_Excerpted records_
════════════════════
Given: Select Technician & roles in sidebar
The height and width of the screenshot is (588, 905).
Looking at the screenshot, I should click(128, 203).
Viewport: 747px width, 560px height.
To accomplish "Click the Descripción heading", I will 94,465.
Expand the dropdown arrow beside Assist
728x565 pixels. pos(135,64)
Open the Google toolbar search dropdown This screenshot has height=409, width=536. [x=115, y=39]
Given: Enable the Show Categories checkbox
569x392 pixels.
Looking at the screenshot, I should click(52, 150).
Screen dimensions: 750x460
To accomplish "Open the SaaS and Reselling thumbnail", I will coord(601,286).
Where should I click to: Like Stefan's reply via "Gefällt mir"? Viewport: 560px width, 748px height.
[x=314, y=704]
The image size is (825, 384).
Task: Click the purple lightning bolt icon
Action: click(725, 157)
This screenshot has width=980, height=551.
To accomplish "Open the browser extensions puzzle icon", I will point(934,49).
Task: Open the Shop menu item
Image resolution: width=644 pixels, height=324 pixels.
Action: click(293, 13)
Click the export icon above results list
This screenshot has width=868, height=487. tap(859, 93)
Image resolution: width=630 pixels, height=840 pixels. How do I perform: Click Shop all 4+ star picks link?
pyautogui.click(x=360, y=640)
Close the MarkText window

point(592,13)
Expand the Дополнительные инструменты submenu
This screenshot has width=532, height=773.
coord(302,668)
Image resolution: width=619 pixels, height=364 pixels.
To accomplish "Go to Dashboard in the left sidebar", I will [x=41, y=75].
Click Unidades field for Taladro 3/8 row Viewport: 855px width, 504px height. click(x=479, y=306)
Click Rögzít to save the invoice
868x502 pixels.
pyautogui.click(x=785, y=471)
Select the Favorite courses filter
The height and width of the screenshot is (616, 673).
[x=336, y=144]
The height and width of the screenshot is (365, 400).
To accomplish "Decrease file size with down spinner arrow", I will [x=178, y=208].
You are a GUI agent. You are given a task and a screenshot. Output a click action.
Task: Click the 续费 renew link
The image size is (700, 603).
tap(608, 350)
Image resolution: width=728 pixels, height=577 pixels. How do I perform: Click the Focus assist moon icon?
════════════════════
_Problem description_
From the line holding "Viewport: 747px width, 560px height." to the line holding "Given: Enable the Show Categories checkbox", inclusive, restate each line above exactly as written.

_Result of the task_
Viewport: 747px width, 560px height.
To accomplish "Click the Descripción heading", I will 94,465.
Expand the dropdown arrow beside Assist
728x565 pixels. pos(135,64)
Open the Google toolbar search dropdown This screenshot has height=409, width=536. [x=115, y=39]
Given: Enable the Show Categories checkbox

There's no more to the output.